BACKGROUND: The perineum is typically injured at the first vaginal birth. The application of a cold compress to the perineal repair site can reduce pain but the effect usually dissipates after a couple of hours. Repeated applications may be needed for sustained analgesia. However, the medium-term effect of repeated applications of cold compress on the perineal repair site on the recovery of sexual function and perineal healing is not known.

OBJECTIVE: To evaluate repeated applications of cold versus room temperature (placebo control) compress to the repaired primiparous perineum on pain upon movement.

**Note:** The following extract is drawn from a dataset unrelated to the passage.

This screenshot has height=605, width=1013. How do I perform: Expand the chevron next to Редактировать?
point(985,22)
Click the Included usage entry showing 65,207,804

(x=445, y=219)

STUDY DESIGN: A randomized controlled trial was conducted in a university hospital in Malaysia from May 2022 to February 2023. 224 women with a repaired episiotomy or spontaneous second-degree tear sustained at normal delivery were randomized: 113 to frozen gel pack and 111 to room-temperature gel pack, as wound compress. The compress was applied to the perineal repair site at 3 time-points; immediately after repair, and at 4 and 8 hours after delivery, for 20 minutes at each application. Primary outcomes were pain during movement at 12 and 24 hours after delivery, scored using the 0-10 numerical rating scale. Secondary outcomes include duration of hospital stay, analgesic consumption, recovery and functional metrics of re-establishing flatus, mobilization, and urination, breastfeeding, maternal satisfaction with the allocated compress and after hospital discharge for up to 6 weeks after birth through telephone interview, analgesic consumption, perineal pain, resumption of vaginal sex and women's perception of perineal wound healing.

RESULTS: Pain at movement scores were median[interquartile range] of 4[4-5] vs 5[4-5] p=0.018 at 12 hours and 2[1-3] vs 2[2-3] p=0.173 at 24 hours after birth for cold vs room-temperature compress respectively. Maternal satisfaction scores were 8[7-9] vs 7[6-8] p=0.119, oral analgesic for perineal pain whilst at the postnatal ward was taken by 94/113 (83.2%) vs 85/109 (78.0%) RR 1.07 95% CI 0.94-1.21, and time to the first satisfactory breastfeeding episode was 11.6[7.9-15.5] vs 13.0[8.0-20.7] hours p=0.303 for cold vs room-temperature compress respectively. At 2 weeks telephone follow-up, analgesic intake and perineal pain were not different. At 6 weeks, analgesic intake, perineal pain, resumption of vaginal sex, exclusive breastfeeding, and maternal perception of perineal healing were not different.

CONCLUSION: Intermittent cold compress in the first 8 hours to the repaired perineum reduces pain at 12 hours but the effect attenuates by 24 hours. Maternal satisfaction with their allocated compress was not different. There was no suggestion of harm or benefit on the other secondary outcomes.